**Aim of the exercise:** Return every one of the entries below, copying each line word for word.

[Materials provided start]

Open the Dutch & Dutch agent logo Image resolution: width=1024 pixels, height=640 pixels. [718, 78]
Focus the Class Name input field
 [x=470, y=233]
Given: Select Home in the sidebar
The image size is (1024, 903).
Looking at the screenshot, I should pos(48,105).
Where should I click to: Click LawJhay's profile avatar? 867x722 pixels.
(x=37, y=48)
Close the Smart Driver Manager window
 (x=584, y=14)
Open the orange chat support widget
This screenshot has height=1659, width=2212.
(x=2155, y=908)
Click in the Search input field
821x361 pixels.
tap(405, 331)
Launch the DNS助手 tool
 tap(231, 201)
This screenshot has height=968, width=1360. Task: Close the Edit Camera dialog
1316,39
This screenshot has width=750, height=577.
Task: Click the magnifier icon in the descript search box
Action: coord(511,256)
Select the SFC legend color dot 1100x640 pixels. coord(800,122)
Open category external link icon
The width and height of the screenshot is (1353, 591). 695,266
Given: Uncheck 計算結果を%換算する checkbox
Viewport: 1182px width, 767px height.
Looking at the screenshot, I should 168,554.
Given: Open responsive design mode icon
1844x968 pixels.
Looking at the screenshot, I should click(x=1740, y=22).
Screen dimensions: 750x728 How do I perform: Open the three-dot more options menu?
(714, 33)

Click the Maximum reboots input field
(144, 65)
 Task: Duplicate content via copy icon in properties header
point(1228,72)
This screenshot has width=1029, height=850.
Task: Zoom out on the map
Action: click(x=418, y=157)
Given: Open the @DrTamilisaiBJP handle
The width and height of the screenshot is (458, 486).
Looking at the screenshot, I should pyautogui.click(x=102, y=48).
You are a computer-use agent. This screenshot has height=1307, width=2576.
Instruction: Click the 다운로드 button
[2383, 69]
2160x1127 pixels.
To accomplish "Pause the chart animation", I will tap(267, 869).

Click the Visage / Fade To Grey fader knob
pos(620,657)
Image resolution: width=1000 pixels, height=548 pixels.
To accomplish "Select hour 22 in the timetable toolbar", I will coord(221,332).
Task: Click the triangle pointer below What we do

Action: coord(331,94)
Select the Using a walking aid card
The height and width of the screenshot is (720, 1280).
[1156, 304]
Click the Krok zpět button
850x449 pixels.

[Materials provided end]

**The response:**
Open the Dutch & Dutch agent logo Image resolution: width=1024 pixels, height=640 pixels. [718, 78]
Focus the Class Name input field
 [x=470, y=233]
Given: Select Home in the sidebar
The image size is (1024, 903).
Looking at the screenshot, I should pos(48,105).
Where should I click to: Click LawJhay's profile avatar? 867x722 pixels.
(x=37, y=48)
Close the Smart Driver Manager window
 (x=584, y=14)
Open the orange chat support widget
This screenshot has height=1659, width=2212.
(x=2155, y=908)
Click in the Search input field
821x361 pixels.
tap(405, 331)
Launch the DNS助手 tool
 tap(231, 201)
This screenshot has height=968, width=1360. Task: Close the Edit Camera dialog
1316,39
This screenshot has width=750, height=577.
Task: Click the magnifier icon in the descript search box
Action: coord(511,256)
Select the SFC legend color dot 1100x640 pixels. coord(800,122)
Open category external link icon
The width and height of the screenshot is (1353, 591). 695,266
Given: Uncheck 計算結果を%換算する checkbox
Viewport: 1182px width, 767px height.
Looking at the screenshot, I should 168,554.
Given: Open responsive design mode icon
1844x968 pixels.
Looking at the screenshot, I should click(x=1740, y=22).
Screen dimensions: 750x728 How do I perform: Open the three-dot more options menu?
(714, 33)

Click the Maximum reboots input field
(144, 65)
 Task: Duplicate content via copy icon in properties header
point(1228,72)
This screenshot has width=1029, height=850.
Task: Zoom out on the map
Action: click(x=418, y=157)
Given: Open the @DrTamilisaiBJP handle
The width and height of the screenshot is (458, 486).
Looking at the screenshot, I should pyautogui.click(x=102, y=48).
You are a computer-use agent. This screenshot has height=1307, width=2576.
Instruction: Click the 다운로드 button
[2383, 69]
2160x1127 pixels.
To accomplish "Pause the chart animation", I will tap(267, 869).

Click the Visage / Fade To Grey fader knob
pos(620,657)
Image resolution: width=1000 pixels, height=548 pixels.
To accomplish "Select hour 22 in the timetable toolbar", I will coord(221,332).
Task: Click the triangle pointer below What we do

Action: coord(331,94)
Select the Using a walking aid card
The height and width of the screenshot is (720, 1280).
[1156, 304]
Click the Krok zpět button
850x449 pixels.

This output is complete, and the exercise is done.